[Saved data entries]

****************************************

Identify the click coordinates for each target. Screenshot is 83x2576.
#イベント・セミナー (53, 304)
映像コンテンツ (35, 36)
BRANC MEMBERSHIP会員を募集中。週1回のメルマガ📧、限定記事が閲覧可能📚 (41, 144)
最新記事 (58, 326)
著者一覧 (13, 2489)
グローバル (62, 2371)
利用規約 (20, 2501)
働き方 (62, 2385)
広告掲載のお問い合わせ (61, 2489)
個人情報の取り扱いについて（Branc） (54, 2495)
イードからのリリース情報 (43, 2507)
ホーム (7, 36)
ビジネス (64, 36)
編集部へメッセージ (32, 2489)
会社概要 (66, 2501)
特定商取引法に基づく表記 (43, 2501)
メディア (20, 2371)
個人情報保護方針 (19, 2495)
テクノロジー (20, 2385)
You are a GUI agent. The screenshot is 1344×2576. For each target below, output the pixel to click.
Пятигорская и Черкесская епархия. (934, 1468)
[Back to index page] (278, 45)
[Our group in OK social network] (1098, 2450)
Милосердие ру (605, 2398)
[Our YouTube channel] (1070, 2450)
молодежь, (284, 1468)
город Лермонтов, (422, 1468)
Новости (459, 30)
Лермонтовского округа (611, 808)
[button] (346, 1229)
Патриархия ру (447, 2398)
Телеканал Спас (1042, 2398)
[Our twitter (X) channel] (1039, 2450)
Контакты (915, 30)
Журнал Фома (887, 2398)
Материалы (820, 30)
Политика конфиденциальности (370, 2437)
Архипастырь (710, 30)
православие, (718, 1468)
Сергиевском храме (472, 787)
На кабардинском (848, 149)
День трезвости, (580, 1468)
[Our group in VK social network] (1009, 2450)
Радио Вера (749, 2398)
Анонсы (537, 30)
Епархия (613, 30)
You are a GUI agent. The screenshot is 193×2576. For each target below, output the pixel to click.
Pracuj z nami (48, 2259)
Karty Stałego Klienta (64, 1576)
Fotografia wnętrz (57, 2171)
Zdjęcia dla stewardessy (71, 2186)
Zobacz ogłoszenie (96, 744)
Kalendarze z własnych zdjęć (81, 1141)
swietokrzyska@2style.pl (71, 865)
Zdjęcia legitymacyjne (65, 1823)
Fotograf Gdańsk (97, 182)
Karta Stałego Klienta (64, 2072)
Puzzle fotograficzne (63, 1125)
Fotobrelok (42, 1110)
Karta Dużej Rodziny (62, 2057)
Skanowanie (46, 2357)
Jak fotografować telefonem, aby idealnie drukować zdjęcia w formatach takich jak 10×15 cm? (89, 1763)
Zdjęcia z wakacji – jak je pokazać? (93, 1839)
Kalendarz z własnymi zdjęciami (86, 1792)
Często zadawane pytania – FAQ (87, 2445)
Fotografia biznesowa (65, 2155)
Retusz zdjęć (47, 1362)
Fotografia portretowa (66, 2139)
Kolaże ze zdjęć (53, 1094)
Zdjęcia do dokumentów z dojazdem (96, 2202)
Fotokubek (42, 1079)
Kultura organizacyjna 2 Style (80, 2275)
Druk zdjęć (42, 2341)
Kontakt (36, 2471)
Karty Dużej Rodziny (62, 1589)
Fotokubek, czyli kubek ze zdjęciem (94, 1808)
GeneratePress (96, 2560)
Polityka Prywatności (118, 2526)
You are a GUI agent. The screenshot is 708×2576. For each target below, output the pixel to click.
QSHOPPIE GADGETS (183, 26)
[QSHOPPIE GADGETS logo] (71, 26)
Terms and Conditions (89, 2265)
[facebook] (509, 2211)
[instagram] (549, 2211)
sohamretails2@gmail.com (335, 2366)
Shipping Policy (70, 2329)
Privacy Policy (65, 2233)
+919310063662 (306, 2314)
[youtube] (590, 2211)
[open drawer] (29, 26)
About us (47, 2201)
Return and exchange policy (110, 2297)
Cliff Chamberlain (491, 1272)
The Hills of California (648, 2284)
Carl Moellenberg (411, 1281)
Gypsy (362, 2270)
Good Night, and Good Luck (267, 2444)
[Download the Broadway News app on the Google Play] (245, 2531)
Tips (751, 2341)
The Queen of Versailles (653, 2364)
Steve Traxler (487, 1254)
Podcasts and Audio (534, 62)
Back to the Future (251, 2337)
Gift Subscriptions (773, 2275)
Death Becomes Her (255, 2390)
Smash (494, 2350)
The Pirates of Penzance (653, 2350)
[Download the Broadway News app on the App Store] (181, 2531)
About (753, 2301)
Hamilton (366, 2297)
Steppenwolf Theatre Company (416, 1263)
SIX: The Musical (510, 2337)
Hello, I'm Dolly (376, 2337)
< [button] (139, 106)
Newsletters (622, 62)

****************************************

WHAT THE EXERCISE ASKS
Of all the entries above, output exactly the lines between the one holding "Polityka Prywatności (118, 2526)" and the one holding "Return and exchange policy (110, 2297)", inclusive.

SOLUTION BELOW
Polityka Prywatności (118, 2526)
You are a GUI agent. The screenshot is 708×2576. For each target below, output the pixel to click.
QSHOPPIE GADGETS (183, 26)
[QSHOPPIE GADGETS logo] (71, 26)
Terms and Conditions (89, 2265)
[facebook] (509, 2211)
[instagram] (549, 2211)
sohamretails2@gmail.com (335, 2366)
Shipping Policy (70, 2329)
Privacy Policy (65, 2233)
+919310063662 (306, 2314)
[youtube] (590, 2211)
[open drawer] (29, 26)
About us (47, 2201)
Return and exchange policy (110, 2297)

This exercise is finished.